_Text excerpt_.

****************

Indelible in the Hippocampus Is the Perjury

Watching my friend Mark Judge tell Martha McCallum what happened between Brett Kavanaugh and Christine Blasey Ford was a surreal experience. The answer, of course, was nothing. Ford has never offered the slightest shred of evidence that the two people ever met, much less that he tried to rape her, while Judge sat by and laughed. (Kavanaugh, by contrast, produced his teenage datebook showing that such a meeting was almost impossible.)

Nor could Ford settle on the year the event supposedly happened. Nor could she offer any witnesses, apart from a close friend, Leland Keyser, who then denied Ford’s entire story—and was mobbed by Ford’s political allies for her trouble. When Keyser refused to corroborate Ford’s fantasy, she was dismissed before the U.S. Senate by her “good friend” Ford as being crippled by an unspecified “health” issue for which she was getting help. Ford’s insinuation was that she was mentally incompetent or a “druggie,” making Keyser the third person Ford was willing to defame and perjure herself over in the effort to keep the Court free of conservatives.  

Of course, Ford has only been willing to say these things about Judge and Keyser as she sat behind the libel shield of congressional immunity. She won’t repeat these accusations outside that magic bubble. It’s worth asking why. Why doesn’t some high-profile journalist ask Ford about that? Maybe demand that Ford repeat her claims about Judge in a public forum, where they could be actionable?

Judge told the Fox Nation host the plain, unvarnished truth: He never witnessed or took part in any encounter between Kavanaugh and Ford. He never saw Kavanaugh act in the way consistent with the behavior Ford had claimed was his habit.

****************

_Recorded information_.
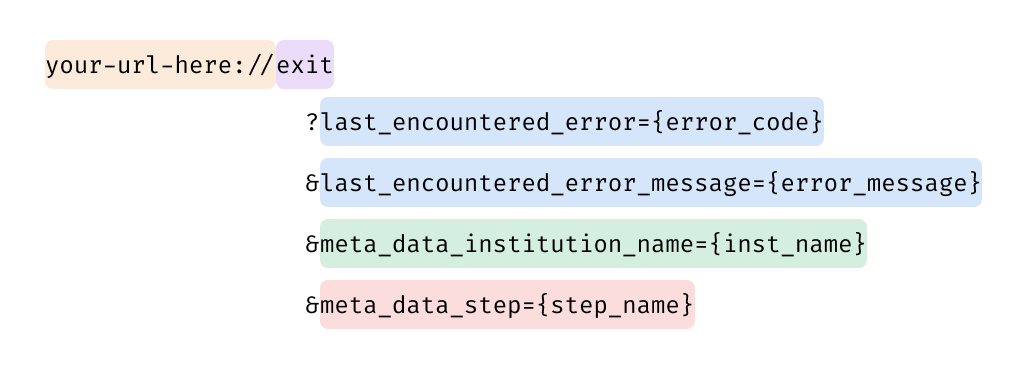
Task: Select the green meta_data_institution_name parameter
Action: [x=593, y=243]
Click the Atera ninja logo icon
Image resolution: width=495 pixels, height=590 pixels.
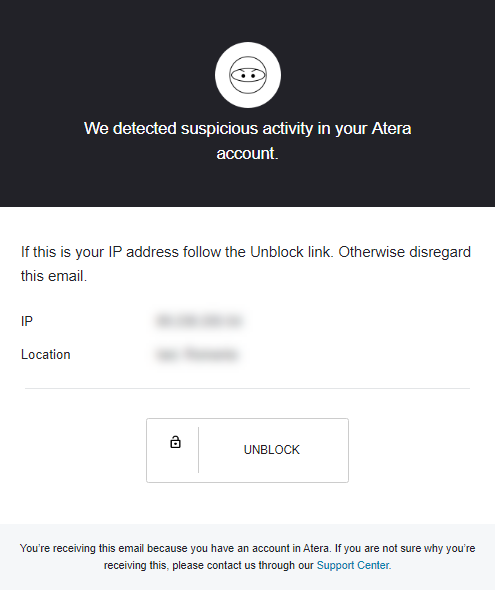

****************

_What you will do_.
1 – From the Mark Judge commentary, reproduce the stretch from "Judge told the" through "was his habit.".
2 – Answer these from the Mark Judge commentary:
(a) Which Fox Nation host did Mark Judge speak with?
(b) What did Kavanaugh produce to show that the alleged meeting was almost impossible?
(c) What is the name of the close friend who denied Ford's story?
3 – Go on with the Mark Judge commentary from where it stops.

_Final results_.
1 –
Judge told the Fox Nation host the plain, unvarnished truth: He never witnessed or took part in any encounter between Kavanaugh and Ford. He never saw Kavanaugh act in the way consistent with the behavior Ford had claimed was his habit.

2 –
(a) Martha McCallum
(b) His teenage datebook
(c) Leland Keyser

3 –
Judge is a man who has been through the mill. After finally getting a handle on an alcohol addiction that started in middle school, recovering from leukemia, then scraping by as a freelance writer, Judge became the drive-by victim of professional lawfare conducted by the best “opposition” researchers the left’s money could buy.

As Judge recounts in his beautiful, heartbreaking book, The Devil’s Triangle: Mark Judge vs. the New American Stasi (which I badgered him to write), he was besieged by hack journalists who demanded he answer Kafkaesque questions about “some incident” back “in the 1980s.” Later, he’d be accused on national television, by another totally unreliable witness, of taking part in a string of gang rapes at D.C. teenage parties.

Judge compares the media syndicate he faced to agents of the East German Stasi. Judge got threatening phone calls (likely from disgraced lawyer Michael Avenatti), lost most of his freelance writing work, and saw his name transformed into a byword for sexual abuse … and why?

That question has two parts, each of which Judge has been too much of a gentleman to talk about on television. As he told me after the interview, his father drilled it into him that men don’t pick on women. The first part is, “Why Kavanaugh?” and the second part is “Why Judge?”

The answers to both are easy but require the courage of bluntness—the willingness to decide that certain women, by their actions, have lost the right to expect our chivalry, just as comparable men (see Avenatti) can utterly forfeit our respect.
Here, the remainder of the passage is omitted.